More artificial Finnish
Vowel harmony is an interesting feature of some languages, such as Finnish and Turkish: some vowels are said to harmonize with each other, so vowels from incompatible vowel groups can’t be in the same word. In Finnish, which has a bunch of suffixes, the vowel of a suffix depends on what vowel group the word it attaches to has. (More on vowel harmony, exemplified by Turkish, here.)
Mark Dominus ran into this when trying to generate plausible-sounding Finnish with Markov chains:
M. Vacklin pointed out that a number of words in my sample output violated the Finnish rules of vowel harmony… Vowel harmony is a phenomenon found in certain languages, including Finnish. These languages class vowels into two antithetical groups. Vowels from one group never appear in the same word as vowels from the other group. When one has a prefix or a suffix that normally has a group A vowel, and one wants to join it to a word with group B vowels, the vowel in the suffix changes to match. This happens a lot in Finnish, which has a zillion suffixes. In many languages, including Finnish, there is also a third group of vowels which are “neutral” and can be mixed with either group A or with group B.

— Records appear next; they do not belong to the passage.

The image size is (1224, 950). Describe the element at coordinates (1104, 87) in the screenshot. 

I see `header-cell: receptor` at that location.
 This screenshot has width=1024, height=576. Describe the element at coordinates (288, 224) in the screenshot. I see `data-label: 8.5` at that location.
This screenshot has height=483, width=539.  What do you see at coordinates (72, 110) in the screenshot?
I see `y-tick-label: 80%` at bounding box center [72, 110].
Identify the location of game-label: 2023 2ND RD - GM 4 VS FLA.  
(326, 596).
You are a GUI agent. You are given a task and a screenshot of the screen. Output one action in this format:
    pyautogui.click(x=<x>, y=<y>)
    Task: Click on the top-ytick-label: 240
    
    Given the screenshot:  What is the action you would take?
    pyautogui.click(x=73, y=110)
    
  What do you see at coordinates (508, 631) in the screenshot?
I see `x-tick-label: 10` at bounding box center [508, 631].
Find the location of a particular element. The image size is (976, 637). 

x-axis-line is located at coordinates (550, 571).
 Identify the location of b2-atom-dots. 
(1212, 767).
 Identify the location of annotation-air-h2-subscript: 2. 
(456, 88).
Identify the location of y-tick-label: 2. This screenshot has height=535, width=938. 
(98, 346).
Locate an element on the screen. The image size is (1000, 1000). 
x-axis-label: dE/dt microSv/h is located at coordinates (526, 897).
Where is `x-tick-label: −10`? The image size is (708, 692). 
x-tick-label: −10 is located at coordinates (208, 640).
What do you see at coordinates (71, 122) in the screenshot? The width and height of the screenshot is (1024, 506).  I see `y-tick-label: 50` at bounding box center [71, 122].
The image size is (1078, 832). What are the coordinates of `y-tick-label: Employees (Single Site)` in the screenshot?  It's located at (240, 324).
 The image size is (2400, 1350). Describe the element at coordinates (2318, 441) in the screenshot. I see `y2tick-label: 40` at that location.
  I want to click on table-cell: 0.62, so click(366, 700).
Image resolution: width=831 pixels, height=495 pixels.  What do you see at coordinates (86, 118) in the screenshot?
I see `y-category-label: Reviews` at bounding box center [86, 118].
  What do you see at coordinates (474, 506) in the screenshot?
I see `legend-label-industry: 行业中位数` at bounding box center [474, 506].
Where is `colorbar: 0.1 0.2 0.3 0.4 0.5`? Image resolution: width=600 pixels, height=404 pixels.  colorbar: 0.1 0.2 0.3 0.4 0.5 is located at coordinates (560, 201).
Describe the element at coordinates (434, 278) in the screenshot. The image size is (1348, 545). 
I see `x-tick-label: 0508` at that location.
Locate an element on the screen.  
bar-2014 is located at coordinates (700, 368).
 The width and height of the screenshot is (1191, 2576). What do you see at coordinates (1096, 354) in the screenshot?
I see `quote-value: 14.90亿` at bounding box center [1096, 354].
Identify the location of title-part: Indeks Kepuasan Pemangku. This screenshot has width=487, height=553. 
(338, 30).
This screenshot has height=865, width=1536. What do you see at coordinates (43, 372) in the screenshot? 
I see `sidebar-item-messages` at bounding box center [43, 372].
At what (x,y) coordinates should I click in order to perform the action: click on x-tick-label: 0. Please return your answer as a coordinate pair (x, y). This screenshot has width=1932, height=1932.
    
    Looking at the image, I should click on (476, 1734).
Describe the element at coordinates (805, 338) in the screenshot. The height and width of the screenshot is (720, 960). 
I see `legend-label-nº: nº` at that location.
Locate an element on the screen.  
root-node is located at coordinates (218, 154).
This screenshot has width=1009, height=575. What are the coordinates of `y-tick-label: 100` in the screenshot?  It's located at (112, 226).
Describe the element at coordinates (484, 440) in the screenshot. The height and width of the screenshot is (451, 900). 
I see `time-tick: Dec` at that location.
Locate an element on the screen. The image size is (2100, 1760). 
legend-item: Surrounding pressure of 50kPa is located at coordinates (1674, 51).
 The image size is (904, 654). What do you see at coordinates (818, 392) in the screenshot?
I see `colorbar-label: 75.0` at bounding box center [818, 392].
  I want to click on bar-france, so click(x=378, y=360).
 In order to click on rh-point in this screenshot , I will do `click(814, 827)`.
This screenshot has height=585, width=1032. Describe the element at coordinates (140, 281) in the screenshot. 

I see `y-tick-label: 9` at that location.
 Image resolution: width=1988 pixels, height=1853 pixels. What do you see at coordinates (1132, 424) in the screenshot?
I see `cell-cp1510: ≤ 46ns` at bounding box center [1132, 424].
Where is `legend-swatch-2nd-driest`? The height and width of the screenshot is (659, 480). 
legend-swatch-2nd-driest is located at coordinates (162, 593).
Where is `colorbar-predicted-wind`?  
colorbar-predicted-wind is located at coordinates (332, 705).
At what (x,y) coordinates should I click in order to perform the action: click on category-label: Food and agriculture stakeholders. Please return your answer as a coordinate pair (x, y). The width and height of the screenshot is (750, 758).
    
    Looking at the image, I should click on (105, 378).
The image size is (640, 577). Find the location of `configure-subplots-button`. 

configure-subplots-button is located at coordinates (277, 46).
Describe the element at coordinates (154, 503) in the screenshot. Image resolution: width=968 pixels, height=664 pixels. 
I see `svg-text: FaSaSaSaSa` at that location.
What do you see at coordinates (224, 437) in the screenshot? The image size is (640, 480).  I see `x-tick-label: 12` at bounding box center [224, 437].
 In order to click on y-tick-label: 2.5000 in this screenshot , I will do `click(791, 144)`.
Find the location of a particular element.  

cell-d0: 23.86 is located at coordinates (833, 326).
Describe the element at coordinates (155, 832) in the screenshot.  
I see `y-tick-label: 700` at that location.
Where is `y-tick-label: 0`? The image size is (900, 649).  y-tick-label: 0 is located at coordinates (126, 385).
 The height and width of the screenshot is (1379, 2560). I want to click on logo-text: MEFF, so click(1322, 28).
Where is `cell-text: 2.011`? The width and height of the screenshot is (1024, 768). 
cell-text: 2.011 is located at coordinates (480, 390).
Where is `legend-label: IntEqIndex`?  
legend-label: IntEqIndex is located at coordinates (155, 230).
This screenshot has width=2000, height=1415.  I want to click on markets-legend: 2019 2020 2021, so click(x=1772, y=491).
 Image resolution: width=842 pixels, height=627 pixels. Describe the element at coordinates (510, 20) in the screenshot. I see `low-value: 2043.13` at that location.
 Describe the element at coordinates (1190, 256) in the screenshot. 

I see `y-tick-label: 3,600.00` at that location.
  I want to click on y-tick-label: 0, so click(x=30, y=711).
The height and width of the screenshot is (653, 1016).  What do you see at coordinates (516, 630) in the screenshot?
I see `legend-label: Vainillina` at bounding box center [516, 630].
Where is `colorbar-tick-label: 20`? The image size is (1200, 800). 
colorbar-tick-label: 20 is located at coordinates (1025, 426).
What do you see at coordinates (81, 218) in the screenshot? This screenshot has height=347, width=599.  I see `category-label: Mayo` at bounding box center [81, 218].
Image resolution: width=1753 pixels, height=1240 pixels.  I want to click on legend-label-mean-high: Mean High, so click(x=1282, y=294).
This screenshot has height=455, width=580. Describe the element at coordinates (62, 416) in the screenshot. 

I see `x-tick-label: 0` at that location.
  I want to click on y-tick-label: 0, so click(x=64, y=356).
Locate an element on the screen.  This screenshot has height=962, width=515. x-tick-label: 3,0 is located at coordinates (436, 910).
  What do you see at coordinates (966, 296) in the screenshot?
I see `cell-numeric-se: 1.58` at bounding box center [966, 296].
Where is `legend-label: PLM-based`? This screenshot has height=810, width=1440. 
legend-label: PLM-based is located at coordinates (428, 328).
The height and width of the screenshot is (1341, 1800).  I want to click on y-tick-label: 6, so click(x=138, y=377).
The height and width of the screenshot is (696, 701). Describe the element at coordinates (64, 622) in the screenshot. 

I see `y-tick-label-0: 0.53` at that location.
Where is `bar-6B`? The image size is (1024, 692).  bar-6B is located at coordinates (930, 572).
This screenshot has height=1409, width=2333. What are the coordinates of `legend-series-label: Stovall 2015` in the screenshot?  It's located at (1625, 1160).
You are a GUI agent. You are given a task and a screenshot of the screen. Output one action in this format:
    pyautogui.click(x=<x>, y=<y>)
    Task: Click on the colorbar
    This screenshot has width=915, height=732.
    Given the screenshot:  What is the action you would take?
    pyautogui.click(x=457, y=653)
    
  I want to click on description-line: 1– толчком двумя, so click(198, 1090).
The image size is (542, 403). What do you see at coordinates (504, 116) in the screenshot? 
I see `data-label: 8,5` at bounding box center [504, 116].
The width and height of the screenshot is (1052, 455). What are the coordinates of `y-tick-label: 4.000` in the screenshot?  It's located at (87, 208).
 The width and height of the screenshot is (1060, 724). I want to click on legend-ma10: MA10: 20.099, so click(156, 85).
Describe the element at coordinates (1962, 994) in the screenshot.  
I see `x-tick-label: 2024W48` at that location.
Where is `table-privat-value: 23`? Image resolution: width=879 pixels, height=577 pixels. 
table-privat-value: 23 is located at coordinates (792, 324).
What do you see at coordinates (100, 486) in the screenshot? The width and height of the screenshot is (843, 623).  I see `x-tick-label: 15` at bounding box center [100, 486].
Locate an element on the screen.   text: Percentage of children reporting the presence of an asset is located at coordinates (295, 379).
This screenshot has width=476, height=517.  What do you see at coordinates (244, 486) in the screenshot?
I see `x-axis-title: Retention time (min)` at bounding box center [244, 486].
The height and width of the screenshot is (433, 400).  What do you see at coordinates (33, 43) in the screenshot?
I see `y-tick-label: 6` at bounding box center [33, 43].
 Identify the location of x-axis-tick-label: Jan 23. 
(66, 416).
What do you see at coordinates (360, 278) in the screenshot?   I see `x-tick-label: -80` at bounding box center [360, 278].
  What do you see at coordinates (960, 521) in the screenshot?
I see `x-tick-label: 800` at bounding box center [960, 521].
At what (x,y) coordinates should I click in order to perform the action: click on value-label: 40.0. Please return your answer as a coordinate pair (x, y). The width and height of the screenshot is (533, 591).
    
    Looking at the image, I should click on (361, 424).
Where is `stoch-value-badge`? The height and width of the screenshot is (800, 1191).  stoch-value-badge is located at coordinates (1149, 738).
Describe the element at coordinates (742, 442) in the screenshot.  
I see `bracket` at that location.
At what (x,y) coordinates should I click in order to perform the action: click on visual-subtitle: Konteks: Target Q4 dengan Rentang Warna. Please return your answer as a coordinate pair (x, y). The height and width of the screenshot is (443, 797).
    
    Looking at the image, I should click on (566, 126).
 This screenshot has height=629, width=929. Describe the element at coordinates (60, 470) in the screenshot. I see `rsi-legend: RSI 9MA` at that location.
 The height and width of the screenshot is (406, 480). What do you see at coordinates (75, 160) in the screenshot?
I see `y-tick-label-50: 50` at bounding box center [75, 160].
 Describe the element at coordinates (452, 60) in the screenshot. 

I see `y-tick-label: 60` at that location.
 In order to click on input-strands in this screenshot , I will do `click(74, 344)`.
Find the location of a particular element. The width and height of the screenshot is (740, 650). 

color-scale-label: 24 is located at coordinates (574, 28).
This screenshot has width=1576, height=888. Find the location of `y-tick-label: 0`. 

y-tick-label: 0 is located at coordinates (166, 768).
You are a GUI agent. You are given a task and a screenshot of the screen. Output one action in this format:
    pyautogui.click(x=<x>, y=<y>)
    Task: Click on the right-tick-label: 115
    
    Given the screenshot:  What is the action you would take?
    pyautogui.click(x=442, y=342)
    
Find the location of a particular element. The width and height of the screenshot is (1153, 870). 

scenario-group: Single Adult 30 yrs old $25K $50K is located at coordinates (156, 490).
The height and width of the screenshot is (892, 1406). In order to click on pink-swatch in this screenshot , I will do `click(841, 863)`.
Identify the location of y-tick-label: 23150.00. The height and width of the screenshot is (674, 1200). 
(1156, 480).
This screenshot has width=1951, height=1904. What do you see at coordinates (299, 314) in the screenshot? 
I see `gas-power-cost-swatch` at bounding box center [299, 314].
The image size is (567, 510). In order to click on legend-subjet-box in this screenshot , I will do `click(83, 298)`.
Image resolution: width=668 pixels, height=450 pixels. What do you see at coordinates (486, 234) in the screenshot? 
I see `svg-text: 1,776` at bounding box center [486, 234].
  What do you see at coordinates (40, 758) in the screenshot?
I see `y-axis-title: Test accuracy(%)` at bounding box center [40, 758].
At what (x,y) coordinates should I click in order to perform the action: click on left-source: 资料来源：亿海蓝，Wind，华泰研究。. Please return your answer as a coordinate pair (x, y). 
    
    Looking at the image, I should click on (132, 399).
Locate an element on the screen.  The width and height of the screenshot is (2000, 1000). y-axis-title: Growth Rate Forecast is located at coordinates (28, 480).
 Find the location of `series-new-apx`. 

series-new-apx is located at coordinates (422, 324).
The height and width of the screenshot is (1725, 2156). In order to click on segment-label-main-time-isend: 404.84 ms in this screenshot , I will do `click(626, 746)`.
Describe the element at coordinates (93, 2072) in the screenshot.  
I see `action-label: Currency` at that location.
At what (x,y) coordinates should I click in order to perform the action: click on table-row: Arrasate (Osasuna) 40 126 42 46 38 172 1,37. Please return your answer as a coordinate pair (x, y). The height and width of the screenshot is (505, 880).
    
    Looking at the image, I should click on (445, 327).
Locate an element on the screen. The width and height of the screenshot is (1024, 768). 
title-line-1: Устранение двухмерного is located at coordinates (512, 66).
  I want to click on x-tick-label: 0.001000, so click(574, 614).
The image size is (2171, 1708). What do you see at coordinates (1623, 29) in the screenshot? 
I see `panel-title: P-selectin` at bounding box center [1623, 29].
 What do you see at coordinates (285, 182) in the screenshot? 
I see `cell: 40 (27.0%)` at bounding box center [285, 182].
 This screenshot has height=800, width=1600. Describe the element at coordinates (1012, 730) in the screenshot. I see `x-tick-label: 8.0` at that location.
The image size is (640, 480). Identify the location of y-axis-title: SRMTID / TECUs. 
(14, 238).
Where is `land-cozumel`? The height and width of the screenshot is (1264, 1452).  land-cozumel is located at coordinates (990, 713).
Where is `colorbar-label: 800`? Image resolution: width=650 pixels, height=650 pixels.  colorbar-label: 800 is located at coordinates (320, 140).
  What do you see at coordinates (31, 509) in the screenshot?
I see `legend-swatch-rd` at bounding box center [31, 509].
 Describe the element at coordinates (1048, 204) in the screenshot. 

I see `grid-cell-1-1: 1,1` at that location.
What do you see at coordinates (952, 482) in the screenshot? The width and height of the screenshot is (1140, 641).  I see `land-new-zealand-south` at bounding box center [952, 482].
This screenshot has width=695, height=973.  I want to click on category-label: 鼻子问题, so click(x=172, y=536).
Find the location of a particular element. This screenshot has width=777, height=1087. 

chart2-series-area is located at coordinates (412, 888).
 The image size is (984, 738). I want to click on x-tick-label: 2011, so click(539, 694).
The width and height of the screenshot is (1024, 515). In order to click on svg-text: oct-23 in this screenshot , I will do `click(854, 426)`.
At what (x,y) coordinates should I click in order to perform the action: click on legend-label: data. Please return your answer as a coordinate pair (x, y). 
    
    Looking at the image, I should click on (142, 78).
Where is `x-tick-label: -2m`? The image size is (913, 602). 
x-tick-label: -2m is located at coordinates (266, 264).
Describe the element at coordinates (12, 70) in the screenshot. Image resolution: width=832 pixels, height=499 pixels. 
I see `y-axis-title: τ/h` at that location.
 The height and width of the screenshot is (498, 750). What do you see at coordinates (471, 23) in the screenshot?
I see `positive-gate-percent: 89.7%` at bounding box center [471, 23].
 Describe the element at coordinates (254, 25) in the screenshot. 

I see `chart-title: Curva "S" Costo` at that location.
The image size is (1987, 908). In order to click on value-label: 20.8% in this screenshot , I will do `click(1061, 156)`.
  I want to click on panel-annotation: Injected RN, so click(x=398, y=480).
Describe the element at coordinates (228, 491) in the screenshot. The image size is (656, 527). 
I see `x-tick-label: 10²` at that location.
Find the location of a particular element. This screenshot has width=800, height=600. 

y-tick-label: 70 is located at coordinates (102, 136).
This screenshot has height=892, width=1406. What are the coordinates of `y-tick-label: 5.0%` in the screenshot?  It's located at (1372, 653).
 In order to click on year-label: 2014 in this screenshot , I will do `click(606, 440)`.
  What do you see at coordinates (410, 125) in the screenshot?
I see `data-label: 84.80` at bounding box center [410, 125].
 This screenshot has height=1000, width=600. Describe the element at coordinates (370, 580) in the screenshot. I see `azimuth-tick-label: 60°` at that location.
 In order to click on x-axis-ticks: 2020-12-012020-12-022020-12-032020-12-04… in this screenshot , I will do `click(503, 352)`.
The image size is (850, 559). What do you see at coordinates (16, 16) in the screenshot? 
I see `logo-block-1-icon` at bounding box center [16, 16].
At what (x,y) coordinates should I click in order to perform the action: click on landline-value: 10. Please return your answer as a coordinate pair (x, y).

The vowel harmony thing is interesting in this context for the following reason. My pseudo-Finnish was generated by a Markov process: each letter was selected at random so as to make the overall frequency of the output match that of real Finnish. Similarly, the overall frequency of two- and three-letter sequences in pseudo-Finnish should match that in real Finnish. Is this enough to generate plausible (although nonsensical) Finnish text? For English, we might say maybe. But for Finnish the answer is no, because this process does not respect the vowel harmony rules. The Markov process doesn’t remember, by the time it gets to the end of a long word, whether it is generating a word in vowel category A or B, and so it doesn’t know which vowels it whould be generating.